Cuando el automóvil cruza la plaza de Tirso de Molina, se adentra por la calle de Jesús y María, supera la de la Comadre e ingresa de lleno en la plaza diáfana de Lavapiés no sólo hace un viaje cualquiera por el corazón de Madrid, sino que en realidad parece que se traslada al extranjero, a un territorio autónomo y con una personalidad propia. En esa plaza de Lavapiés donde hoy toman el fresco varios grupos de jubilados ocurrió hace 15 días una tragedia.En esta plaza, a las cuatro de la tarde de un sábado de septiembre, un hombre de 42 años, armado con un palo, mató a un joven de 28 porque éste no aceptó de grado sus insultos. Le había llamado drogadicto. La noticia pasó casi inadvertida y, después de una semana en que ocupó levemente los periódicos, se recuerda como una nebulosa que camina por Lavapiés como si hubiera tenido lugar hace un siglo, constituyera ya una leyenda y todo el mundo la pudiera reproducir de un modo diferente.

Unos no recuerdan si el homicida actuó en un ajuste de cuentas, otros no saben bien si fue con un bastón o con la pata de una silla preparada como arma y hay alguno que se extraña de que el suceso llame todavía la atención. "¿Qué? Ahora no caigo. Ah, sí, pero de eso hace por lo menos 10 días", dice un camarero que se explica el drama apuntando con su dedo a la vena para señalar que aquello debió de ser cosa entre drogadictos.

### [Datos almacenados]

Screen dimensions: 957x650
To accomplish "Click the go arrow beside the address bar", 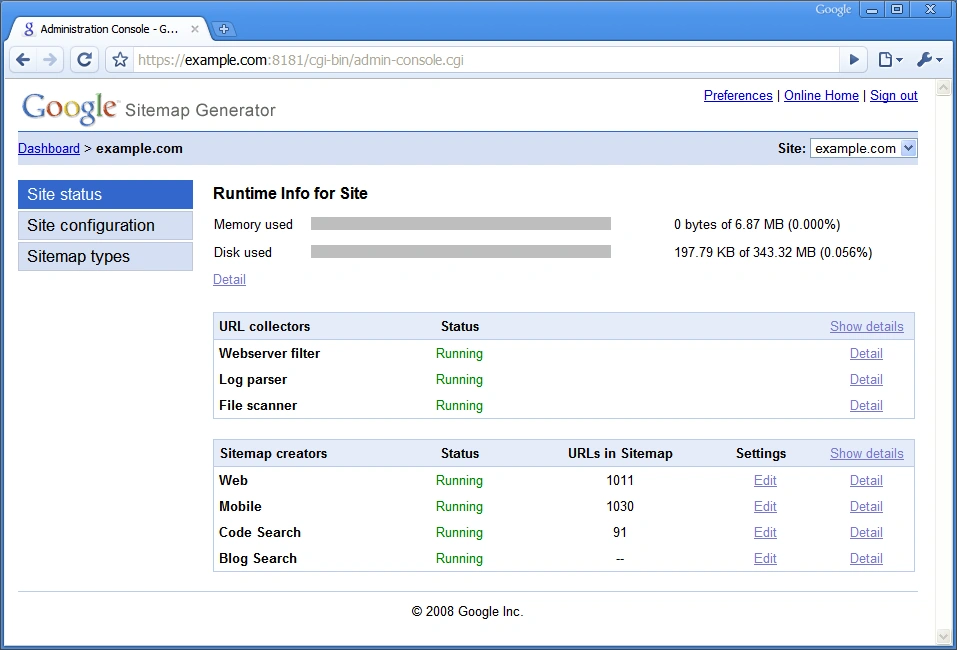I will pos(853,60).
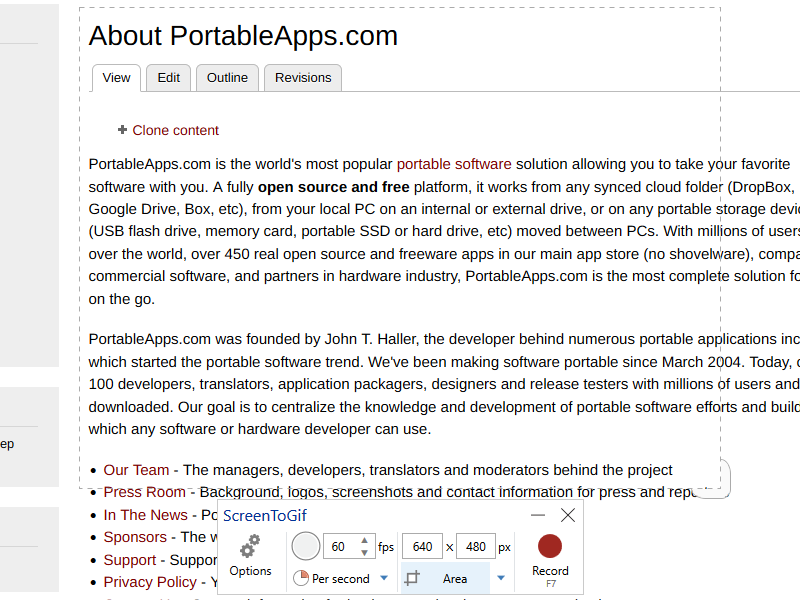Increase fps with the up arrow

click(x=367, y=541)

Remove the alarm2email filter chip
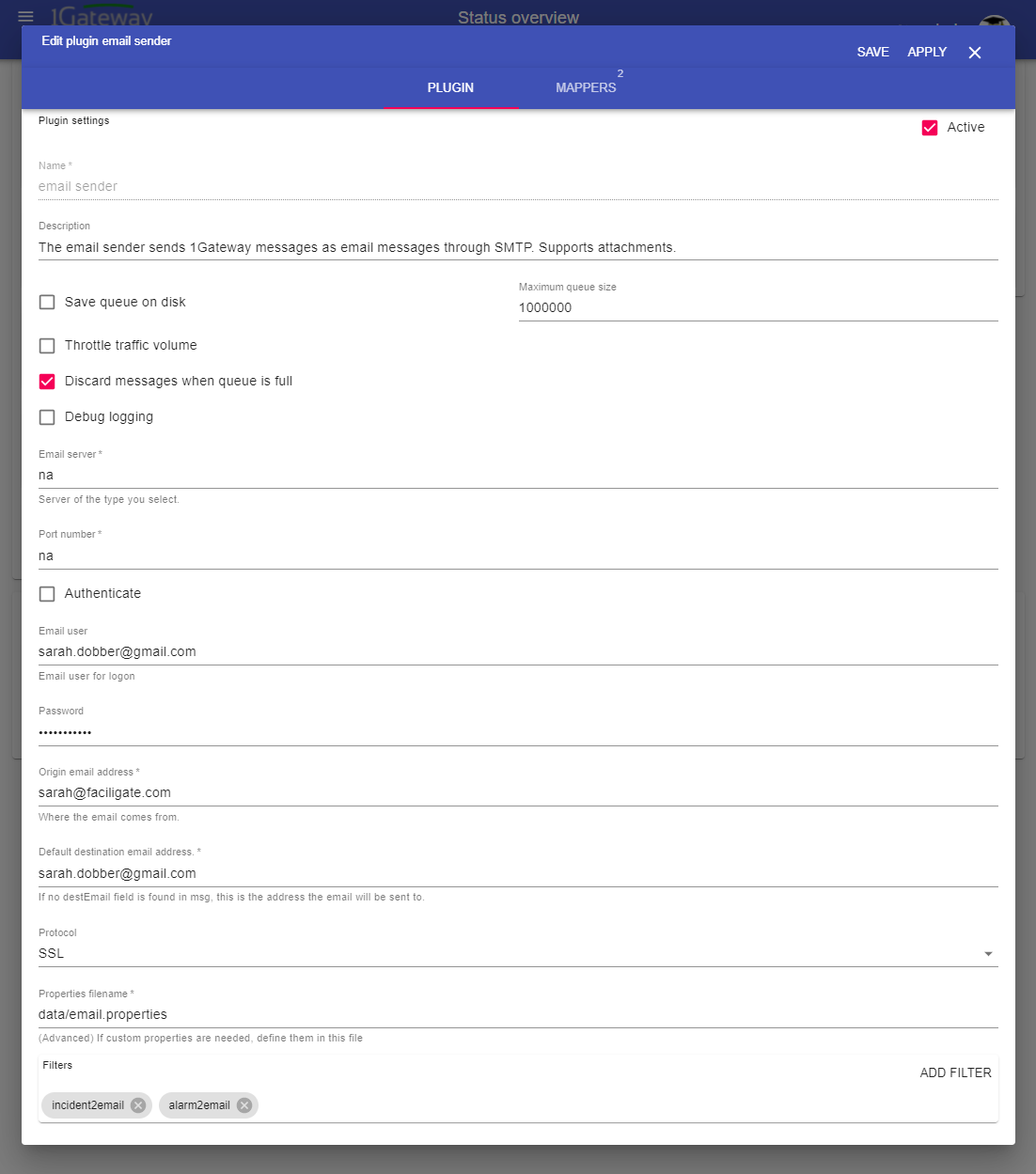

### [Requisitos de tareas]
A. Según el fragmento sobre Lavapiés, responde con la misma numeración:
(i) ¿Qué edad tenía el hombre que mató al joven?
(ii) ¿Cómo había llamado el agresor a la víctima?
(iii) ¿Quién dice "Ahora no caigo"?
B. ¿Puedes repetir sin cambios el tramo del fragmento sobre Lavapiés que va desde "Unos no recuerdan" hasta "cosa entre drogadictos."?
Las líneas no guardan ninguna relación con el fragmento sobre Lavapiés.

### [Soluciones completas]
A.
(i) 42 años.
(ii) Drogadicto.
(iii) Un camarero.

B.
Unos no recuerdan si el homicida actuó en un ajuste de cuentas, otros no saben bien si fue con un bastón o con la pata de una silla preparada como arma y hay alguno que se extraña de que el suceso llame todavía la atención. "¿Qué? Ahora no caigo. Ah, sí, pero de eso hace por lo menos 10 días", dice un camarero que se explica el drama apuntando con su dedo a la vena para señalar que aquello debió de ser cosa entre drogadictos.